Duplicate the data from the line containing "The height and width of the screenshot is (852, 1281)." through the line containing "This screenshot has width=1010, height=460.", inclusive, keeping every line the same.

Source data:
::::::::::

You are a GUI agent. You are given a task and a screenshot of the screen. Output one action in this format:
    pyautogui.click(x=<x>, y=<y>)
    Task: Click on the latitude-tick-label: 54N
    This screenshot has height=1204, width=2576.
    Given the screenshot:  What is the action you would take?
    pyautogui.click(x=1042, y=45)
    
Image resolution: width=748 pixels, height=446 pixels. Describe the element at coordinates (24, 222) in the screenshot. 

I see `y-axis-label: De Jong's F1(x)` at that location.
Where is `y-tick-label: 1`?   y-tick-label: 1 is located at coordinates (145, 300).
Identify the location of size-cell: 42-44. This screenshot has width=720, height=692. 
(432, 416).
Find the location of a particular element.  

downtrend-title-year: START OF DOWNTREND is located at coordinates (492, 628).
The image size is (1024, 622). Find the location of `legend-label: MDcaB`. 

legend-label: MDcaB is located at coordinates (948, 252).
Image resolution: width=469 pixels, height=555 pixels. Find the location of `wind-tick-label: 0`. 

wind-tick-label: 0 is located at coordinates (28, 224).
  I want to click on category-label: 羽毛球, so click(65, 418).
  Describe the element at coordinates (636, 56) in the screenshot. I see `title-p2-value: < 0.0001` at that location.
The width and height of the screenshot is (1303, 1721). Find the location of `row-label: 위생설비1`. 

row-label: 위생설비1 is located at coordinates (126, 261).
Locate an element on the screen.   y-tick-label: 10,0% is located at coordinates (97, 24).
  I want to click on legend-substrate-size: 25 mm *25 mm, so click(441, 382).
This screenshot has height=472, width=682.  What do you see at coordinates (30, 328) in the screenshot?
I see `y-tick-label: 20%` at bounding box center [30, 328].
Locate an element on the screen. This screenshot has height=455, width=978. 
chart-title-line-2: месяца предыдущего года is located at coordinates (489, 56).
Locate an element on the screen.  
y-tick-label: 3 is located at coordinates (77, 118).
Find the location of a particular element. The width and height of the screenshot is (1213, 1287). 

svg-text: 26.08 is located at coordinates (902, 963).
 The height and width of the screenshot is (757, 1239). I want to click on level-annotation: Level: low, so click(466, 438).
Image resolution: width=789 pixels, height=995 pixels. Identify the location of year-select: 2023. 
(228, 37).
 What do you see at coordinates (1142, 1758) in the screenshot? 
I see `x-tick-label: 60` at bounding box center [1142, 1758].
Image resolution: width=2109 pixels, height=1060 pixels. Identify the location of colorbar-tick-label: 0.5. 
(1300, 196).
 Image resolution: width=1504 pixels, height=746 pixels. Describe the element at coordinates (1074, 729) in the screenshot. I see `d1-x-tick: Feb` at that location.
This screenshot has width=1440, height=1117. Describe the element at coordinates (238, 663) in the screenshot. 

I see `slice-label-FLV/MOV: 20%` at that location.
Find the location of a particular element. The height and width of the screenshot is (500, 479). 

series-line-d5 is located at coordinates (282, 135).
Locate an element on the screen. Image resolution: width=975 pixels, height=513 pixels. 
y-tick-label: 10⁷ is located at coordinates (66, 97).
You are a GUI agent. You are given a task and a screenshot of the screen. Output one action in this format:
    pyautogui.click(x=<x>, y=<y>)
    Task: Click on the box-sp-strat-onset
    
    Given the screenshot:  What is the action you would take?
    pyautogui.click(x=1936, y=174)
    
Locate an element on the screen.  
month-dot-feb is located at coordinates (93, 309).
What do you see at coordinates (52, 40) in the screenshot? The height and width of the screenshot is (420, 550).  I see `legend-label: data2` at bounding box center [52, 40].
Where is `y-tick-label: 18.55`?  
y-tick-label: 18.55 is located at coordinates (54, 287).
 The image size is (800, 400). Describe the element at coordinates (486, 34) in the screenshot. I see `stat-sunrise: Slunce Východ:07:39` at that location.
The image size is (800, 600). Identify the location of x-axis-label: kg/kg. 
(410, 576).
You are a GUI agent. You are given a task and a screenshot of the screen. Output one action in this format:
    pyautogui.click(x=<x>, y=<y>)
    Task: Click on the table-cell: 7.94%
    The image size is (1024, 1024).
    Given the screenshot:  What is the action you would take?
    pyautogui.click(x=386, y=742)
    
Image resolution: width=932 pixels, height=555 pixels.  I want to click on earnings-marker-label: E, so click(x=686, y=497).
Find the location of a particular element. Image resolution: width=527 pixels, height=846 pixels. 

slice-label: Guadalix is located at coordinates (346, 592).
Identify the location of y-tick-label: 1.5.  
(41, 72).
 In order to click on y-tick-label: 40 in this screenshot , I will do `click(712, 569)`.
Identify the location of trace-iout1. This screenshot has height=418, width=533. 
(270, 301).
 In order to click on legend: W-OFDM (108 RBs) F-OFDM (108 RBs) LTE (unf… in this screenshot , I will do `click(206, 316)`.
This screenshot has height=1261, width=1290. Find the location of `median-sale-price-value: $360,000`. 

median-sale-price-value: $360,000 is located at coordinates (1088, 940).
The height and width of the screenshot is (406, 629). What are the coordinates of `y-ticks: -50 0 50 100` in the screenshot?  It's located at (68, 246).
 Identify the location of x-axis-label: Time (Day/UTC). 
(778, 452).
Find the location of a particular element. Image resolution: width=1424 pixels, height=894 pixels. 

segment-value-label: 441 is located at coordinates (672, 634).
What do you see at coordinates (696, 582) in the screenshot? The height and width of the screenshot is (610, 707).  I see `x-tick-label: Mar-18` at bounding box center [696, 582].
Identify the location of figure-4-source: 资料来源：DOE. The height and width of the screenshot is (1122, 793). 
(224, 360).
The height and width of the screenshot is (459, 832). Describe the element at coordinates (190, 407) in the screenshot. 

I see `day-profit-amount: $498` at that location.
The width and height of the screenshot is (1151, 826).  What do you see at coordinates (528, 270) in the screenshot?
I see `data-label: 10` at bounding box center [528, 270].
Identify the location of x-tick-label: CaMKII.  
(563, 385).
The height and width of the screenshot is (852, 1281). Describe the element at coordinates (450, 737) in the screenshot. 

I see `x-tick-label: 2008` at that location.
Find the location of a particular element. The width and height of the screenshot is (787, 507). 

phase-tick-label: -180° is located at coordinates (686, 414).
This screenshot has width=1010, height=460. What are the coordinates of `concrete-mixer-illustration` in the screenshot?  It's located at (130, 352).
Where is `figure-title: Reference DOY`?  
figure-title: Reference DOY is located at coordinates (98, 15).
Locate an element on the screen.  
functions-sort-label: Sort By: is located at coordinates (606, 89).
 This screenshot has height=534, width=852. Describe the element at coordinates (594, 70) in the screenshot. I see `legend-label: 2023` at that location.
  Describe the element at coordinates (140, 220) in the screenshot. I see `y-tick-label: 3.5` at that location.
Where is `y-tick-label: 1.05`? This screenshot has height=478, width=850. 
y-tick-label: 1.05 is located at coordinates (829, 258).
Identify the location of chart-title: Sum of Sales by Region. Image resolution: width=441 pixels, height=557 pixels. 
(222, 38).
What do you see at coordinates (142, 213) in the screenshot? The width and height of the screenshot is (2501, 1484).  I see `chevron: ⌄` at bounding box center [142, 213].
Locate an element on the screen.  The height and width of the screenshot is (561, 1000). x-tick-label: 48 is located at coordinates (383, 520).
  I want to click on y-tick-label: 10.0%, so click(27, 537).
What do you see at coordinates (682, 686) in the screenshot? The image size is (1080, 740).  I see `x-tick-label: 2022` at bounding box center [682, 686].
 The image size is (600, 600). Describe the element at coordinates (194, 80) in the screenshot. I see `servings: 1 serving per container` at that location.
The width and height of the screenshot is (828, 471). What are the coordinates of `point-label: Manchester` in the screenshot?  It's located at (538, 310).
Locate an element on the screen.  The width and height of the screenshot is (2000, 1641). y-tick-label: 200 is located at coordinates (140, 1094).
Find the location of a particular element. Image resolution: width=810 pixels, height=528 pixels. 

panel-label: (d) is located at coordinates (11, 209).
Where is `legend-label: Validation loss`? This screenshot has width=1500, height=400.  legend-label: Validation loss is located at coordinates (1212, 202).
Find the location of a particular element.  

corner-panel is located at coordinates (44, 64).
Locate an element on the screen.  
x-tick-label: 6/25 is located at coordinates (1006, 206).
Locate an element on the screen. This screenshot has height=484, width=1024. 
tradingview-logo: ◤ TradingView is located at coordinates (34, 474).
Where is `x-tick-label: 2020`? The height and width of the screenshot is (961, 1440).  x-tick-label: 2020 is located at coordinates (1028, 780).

::::::::::

Solution below:
The height and width of the screenshot is (852, 1281). Describe the element at coordinates (450, 737) in the screenshot. 

I see `x-tick-label: 2008` at that location.
Find the location of a particular element. The width and height of the screenshot is (787, 507). 

phase-tick-label: -180° is located at coordinates (686, 414).
This screenshot has width=1010, height=460. What are the coordinates of `concrete-mixer-illustration` in the screenshot?  It's located at (130, 352).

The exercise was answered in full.